京都市役所のビル。町の喧騒が下に聞こえる屋上のフェンスの上に、零崎舞織は座っていた。

所謂飛び降り自殺をしようかと思い、一人でこんな所に座っているのだ。


「…?誰か来る」


舞織が呟いた通り、直後後ろの扉が開いた。


「んーっ、やっぱ此処は眺めがいいなぁーって、あれ?先客??」


入ってきたのは制服姿の女の子。

おそらく高校生だろう。

そのままフェンスまで歩いて、舞織の隣に座る。


「初めましてっ!」


いきなり声をかけられた。

月並みの挨拶。


「はぁ、どうも…」

「あれ?鋏?」


舞織の膝の上の自殺志願を見て、女子高生は言う。


「あ、あぁ、うん…」

「そんなにおっきな変な鋏…もしかしたらそれ作ったのうちのお爺ちゃんかもねー」

「え…?」


舞織は自殺志願を双識から貰っただけで、刀鍛冶などは全然知らない。


「あ、自己紹介がまだだったねっ!刀鍛冶、古槍頭巾12代目、よろしくっ!」


勿論古槍が刀鍛冶の名門だということも知らない。


「あぁ、はぁ、零崎舞織です」


零崎舞織―――まだ馴染まない自分の名前。


「零崎っていうと、なんだっけ?殺し名?ん?あれ?呪い名だっけ??」


頭巾は軽く狐面の男に聞いた事を言っただけだったが


「っ!?」


単なる高校生だと思った女の子が自分の苗字を知っていたのだ。

舞織を吃驚させるには十分だった。

勢いでフェンスから落ちそうになった姿勢を正しながら、声を低くして訊く。


「なんで・・知ってる」


あからさまに警戒態勢に入っている。


「あ、あー、そっか、言ってなかったよね。古槍頭巾≪十三階段≫の5段目とは私のことなのよっ!」

「……?十三階段?」


知らなかった。


「あー、知らない?うーん、うん、まぁ、いいけどさ」


舞織にはよく分からないが、どうやら頭巾は少しショックを受けているようだった。


「で?なんでこんなとこにいるのよ?」


唐突に話を切り替えられた。


「あ、うん…此処から飛び降りちゃおうかなーとか思って」


あははー、と舞織は軽く笑って言った。


「…駄目だよ」


が、頭巾は対照的だった。


「なんで?私が死んじゃっても誰も悲しまないんだよ?お父さんもお母さんもお兄ちゃんもお姉ちゃんも殺されちゃって…
やっとできた家族だって‥死んじゃって…もう誰もいないのに…」


舞織は顔を伏せて、シャンっと両足でフェンスを鳴らす。


「本当にいないの?」


静かに頭巾は訊く。


「…」


舞織の頭に最後の家族が浮ぶ。


「人識くん…」


愛しい家族の名前。
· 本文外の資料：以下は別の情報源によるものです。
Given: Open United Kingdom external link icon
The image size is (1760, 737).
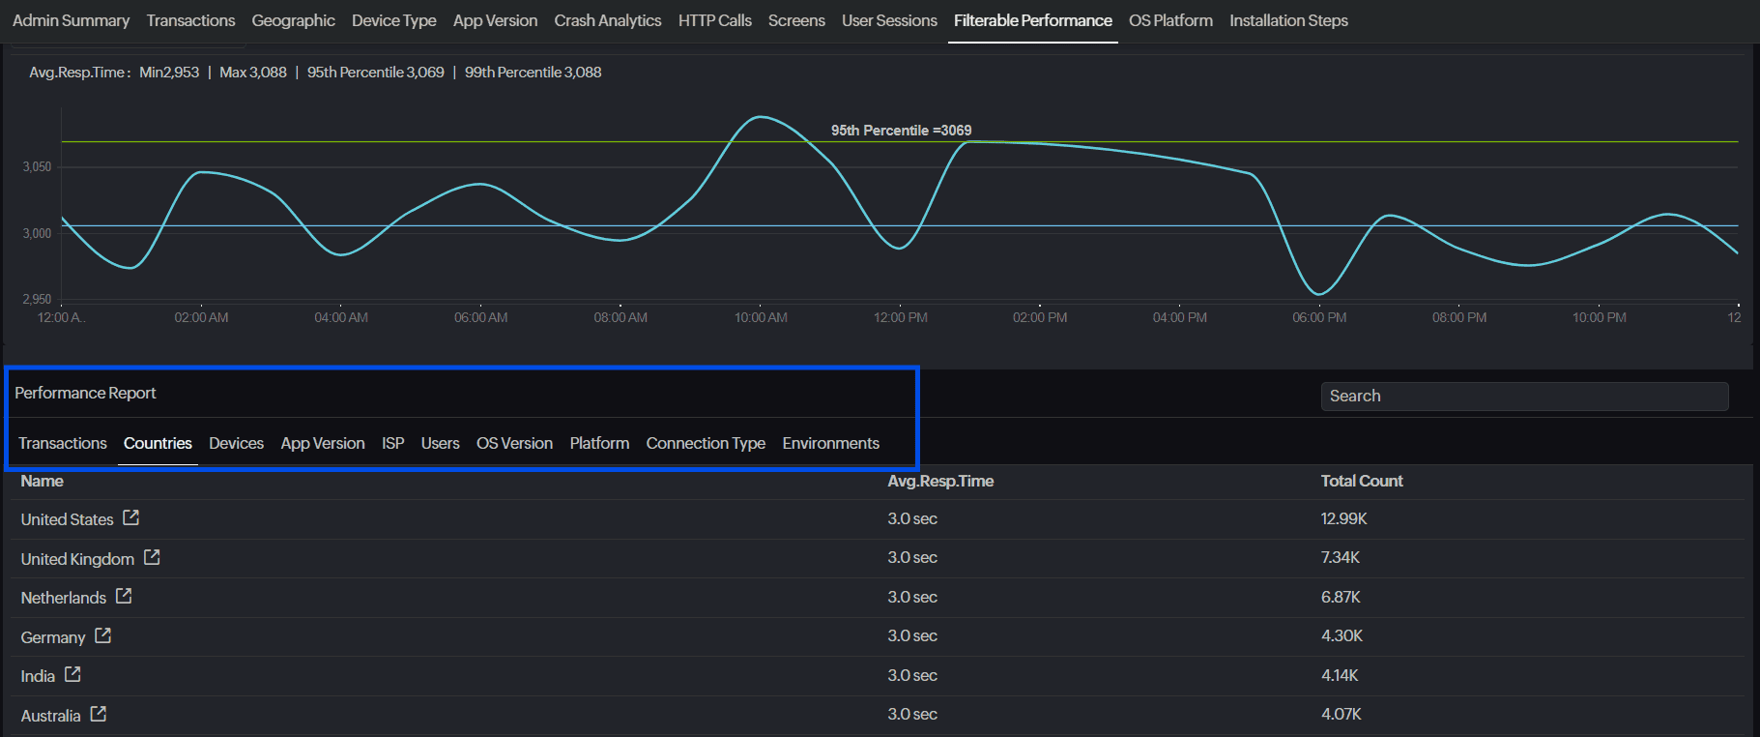Looking at the screenshot, I should [152, 558].
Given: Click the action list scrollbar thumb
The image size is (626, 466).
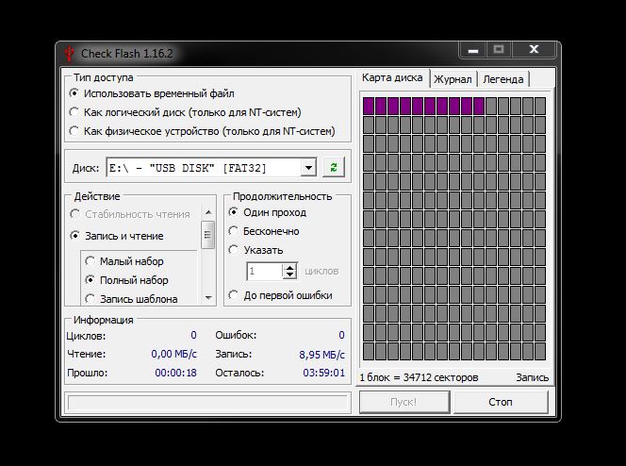Looking at the screenshot, I should pyautogui.click(x=207, y=235).
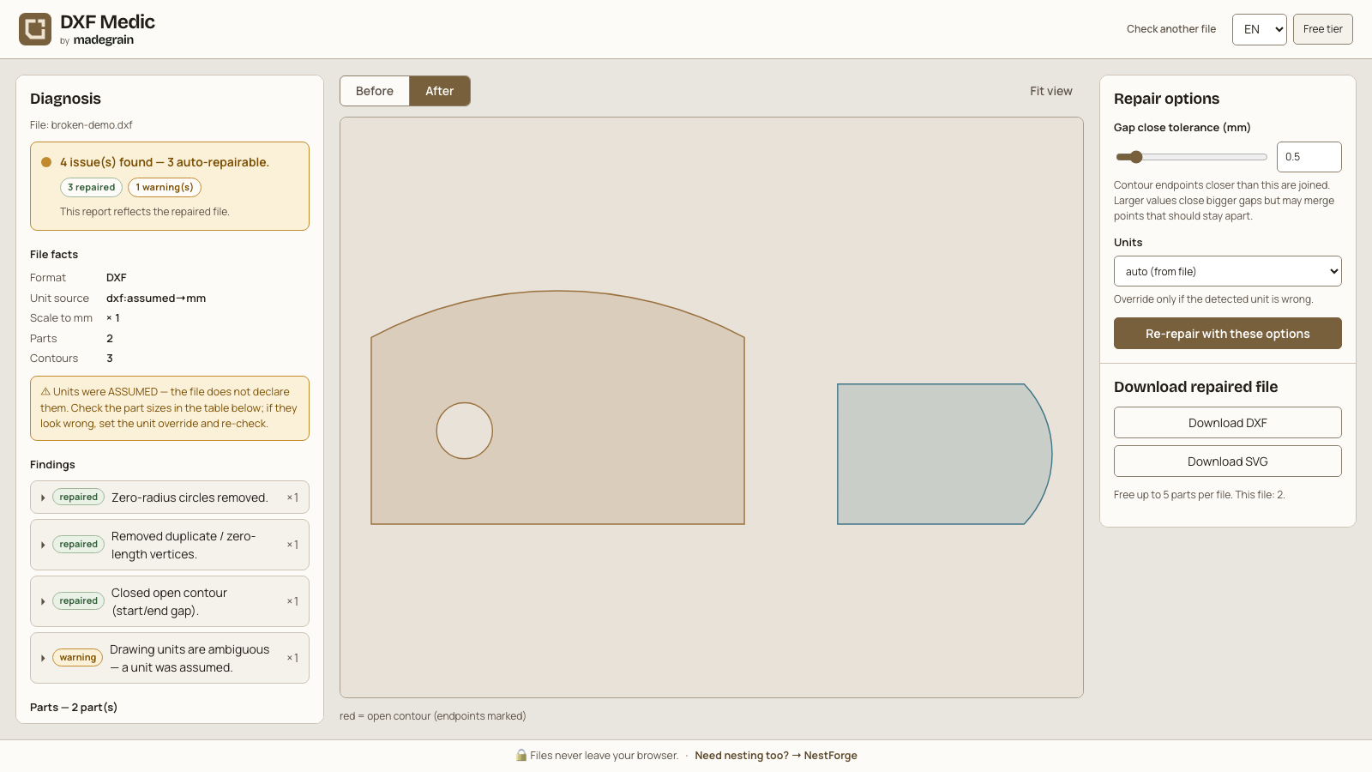Switch preview to After view
Viewport: 1372px width, 772px height.
click(440, 91)
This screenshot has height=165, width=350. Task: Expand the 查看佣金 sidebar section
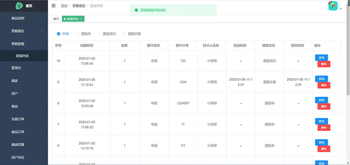point(24,31)
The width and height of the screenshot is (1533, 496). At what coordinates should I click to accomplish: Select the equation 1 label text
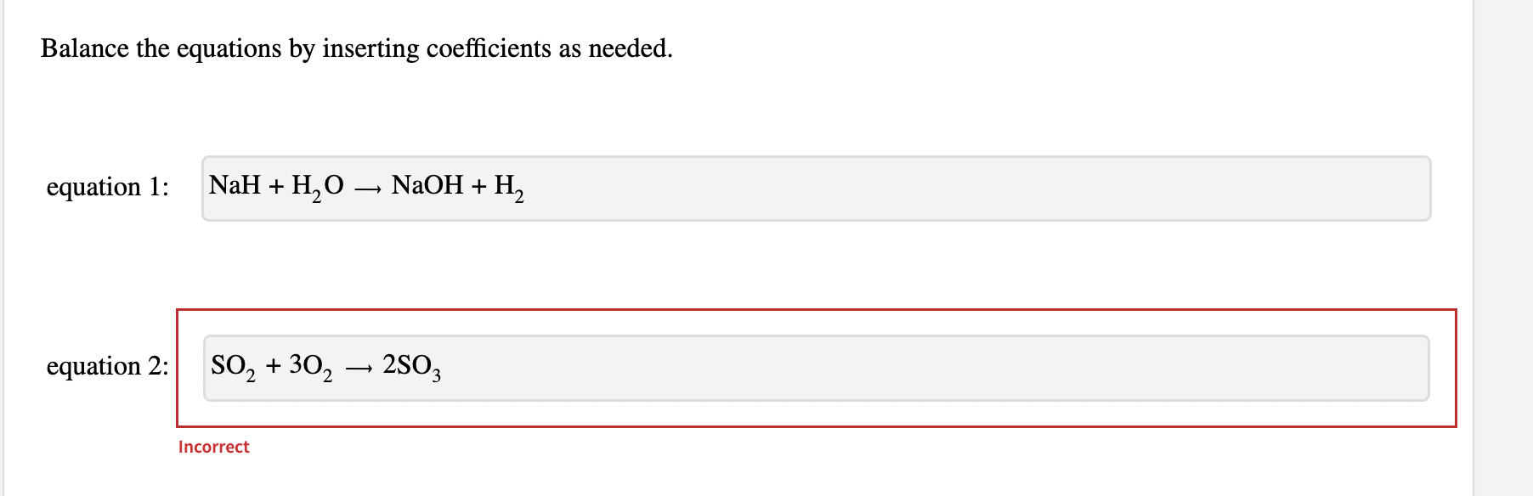pyautogui.click(x=106, y=188)
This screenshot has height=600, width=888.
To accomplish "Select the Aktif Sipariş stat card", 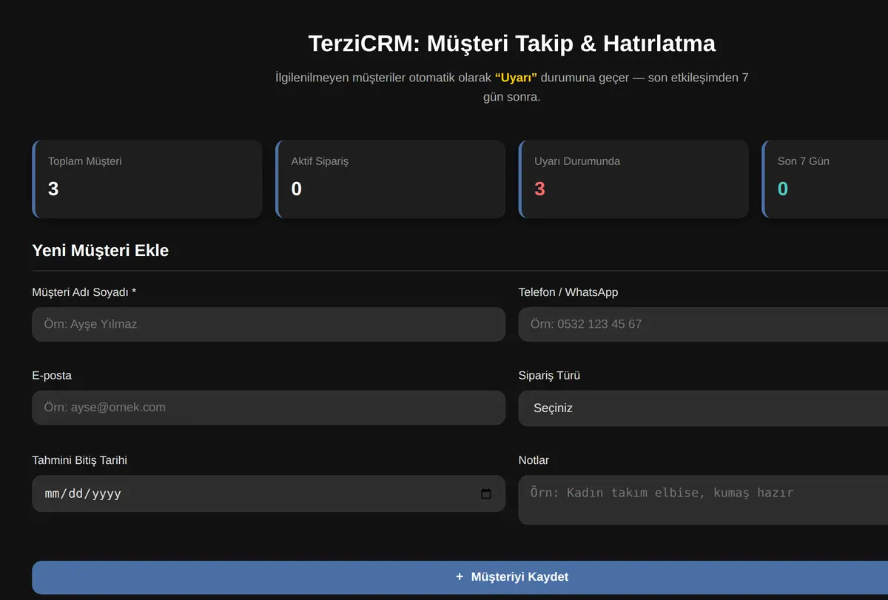I will coord(390,179).
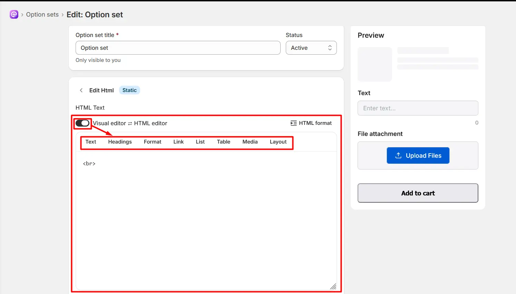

大切な家族の名前。


「なんだ、アナタにはちゃんといるんじゃん」


頭巾は嬉しそうに舞織を見て、その視線を上に向ける。


「でもっ、人識くんはきっと…悲しんだりしないよ…」

「そうかなぁ?誰だって、身近な人が死ぬのは悲しいよ。それに…」

「うん?」

「その人が悲しんで泣いたりしてくれなかったら、私が悲しんで泣いてあげるわよっ!」

「そんな、同情みたいな…」

「失礼なっ」


ぱーんち、と言いながら頭巾は拳を軽く舞織の頬に当てる。


「もしも私が死んじゃっても、まいおりんは泣いてくれないわけ?」


いきなりあだ名ですか、と舞織は暢気に心の中でツッコミを入れた。


「泣きはしないけど、悲しい、かな」


あんまり五月蝿いから適当に答えてやった。本当は―――きっと何も思わない。

が、頭巾は


「でしょ?当然よっ」


嬉しそうに笑った。

とても綺麗に笑った。


羨ましかったし、悔しかった。

いっそ今此処で殺してしまえば―――


「じゃ、私帰るねっ!」


頭巾の言葉で舞織は我に返る。


「あ、あぁ、うん」


またねっ、と頭巾は元気に帰っていった。

またって、もう会わないだろう、と舞織は思った。


古槍頭巾―――舞織には久しぶりに話をした高校生という印象しか残らなかった。


残らなかったはずだった。



翌日、舞織は泣いていた。

京都御苑。

10月31日。

9月には誰も死ななくて、10月には人が死ぬ。

狂ったように。

壊れたように。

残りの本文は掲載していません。